Review: Lock, Stock And Two Smoking Barrels
4.5 / 5 Stars
This film definitely made it on my list of one of the best films of the year. Most folks liken it to a "British Pulp Fiction" but I believe it’s much more than that. For one this film has more prevalent and darker humor than the former, but also, like Pulp Fiction, it has interweaving story threads that are tied together in a more logical and easier to follow way. This story of friends, gambling, drugs, thugs, and guns is an enjoyable romp through the back streets and underbelly of London. The major work, which is undoubtedly going to be copied by others in the future, is the editing and camera tricks. These are inherited from director Guy Richie’s experience in the world of commercials and music video, but make the transition seamlessly into the feature film world.
To accompany this oddity on screen, a rather unconventional, by Hollywood’s standards, in the use of music, both score and pop songs. In short, it’s eclectic and a perfect match for the film. We get some reggae, some James Brown, hard rock, and a touch of Zorba The Greek, all fittingly in their proper moments in the film. The soundtrack CD has these songs and score punctuated by some of the more memorable lines in the film, with some of the best actually left out. Normally when a soundtrack is released in such a format they try to jam too much in, but these dialogue pieces actually add into remembering the exact circumstances the music was used in. Most of the music used in the film has been included here on the CD, which is close to a good hour in length. Some tracks have been left off and I do wish there had been a bit more score included, however little it was.

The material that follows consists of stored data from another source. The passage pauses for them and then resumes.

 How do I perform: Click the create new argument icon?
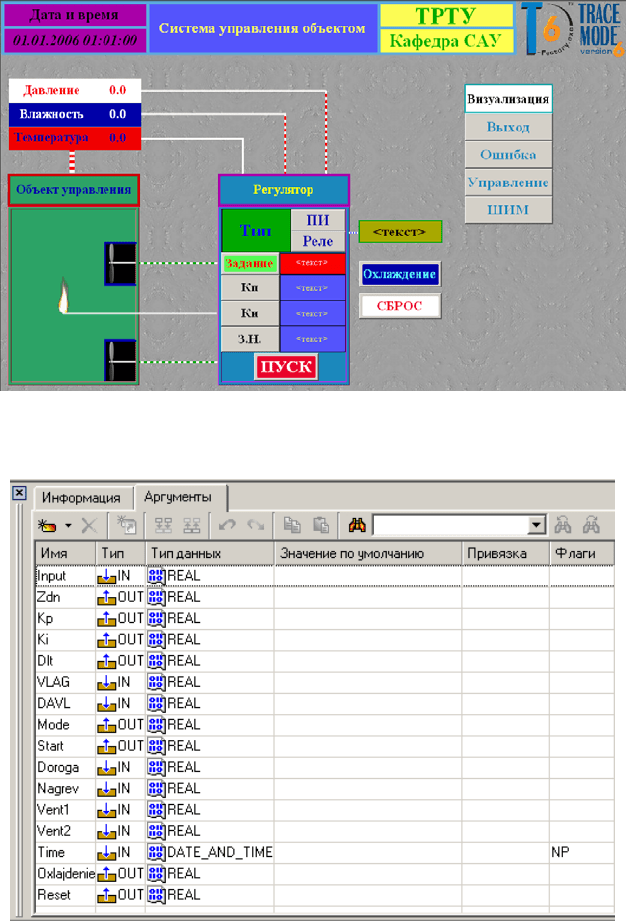coord(46,524)
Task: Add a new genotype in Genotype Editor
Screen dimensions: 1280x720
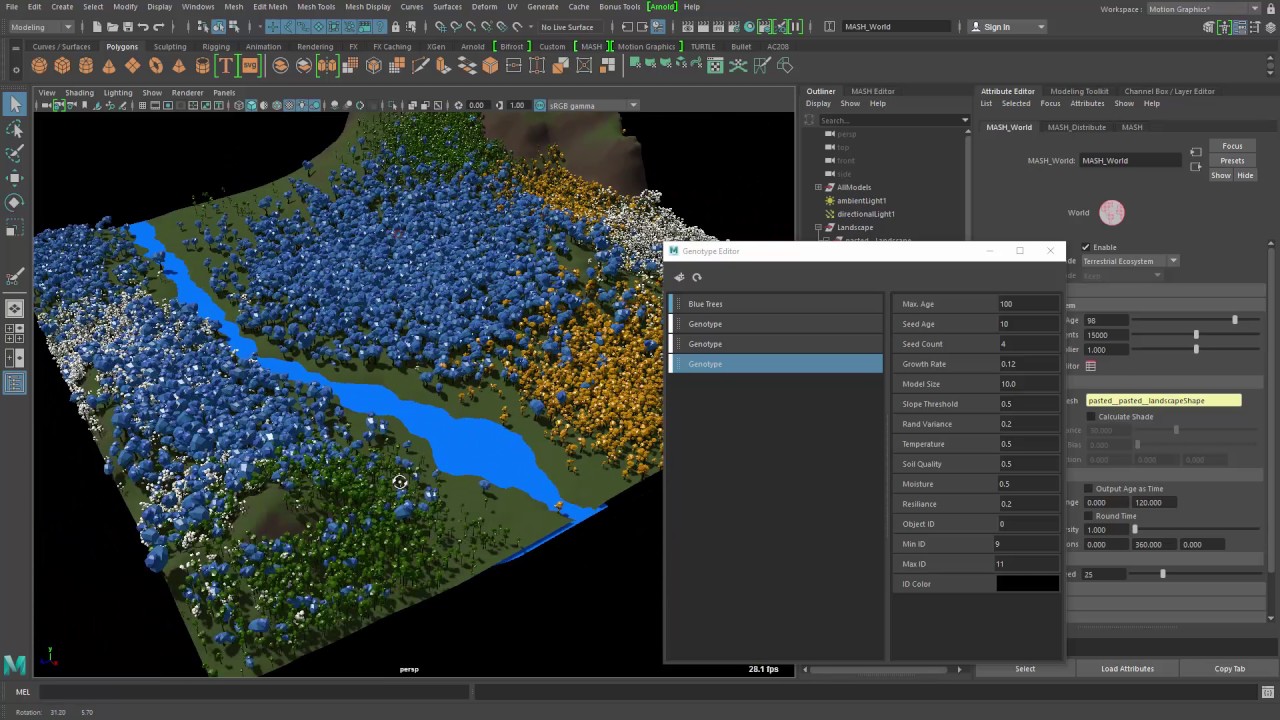Action: pos(679,277)
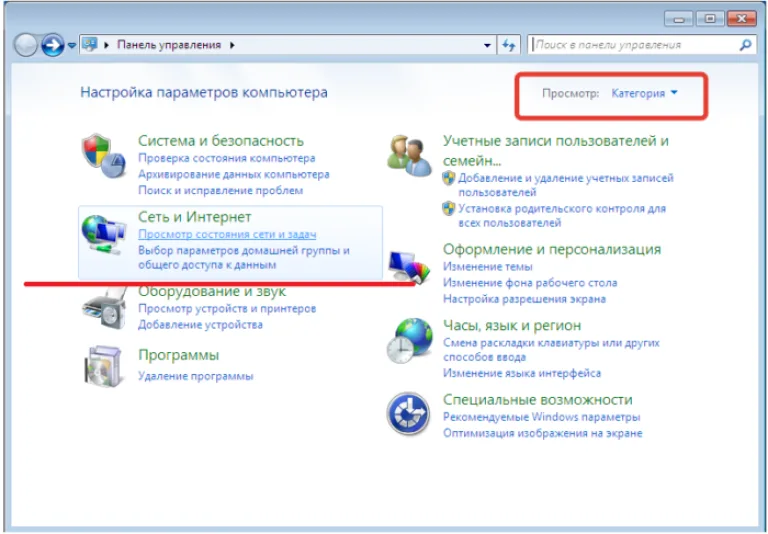The image size is (768, 534).
Task: Expand the Категория view dropdown
Action: click(x=644, y=93)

This CD has a little bit for everyone, I even found a new group, Ocean Colour Scene, who did the opening titles song, of which to get some of their own albums. I do look forward to director Guy Richie’s next film, with this one being his first feature length production. And bravo for the music supervisors on the film, Laurence Kaye, Ian Neil, and Nicola Fletcher, folks who can find drama and humor in repurposing the familiar into the odd. Unfortunately this film had a relatively short run in mostly art-house theaters but will be returning on video August 10.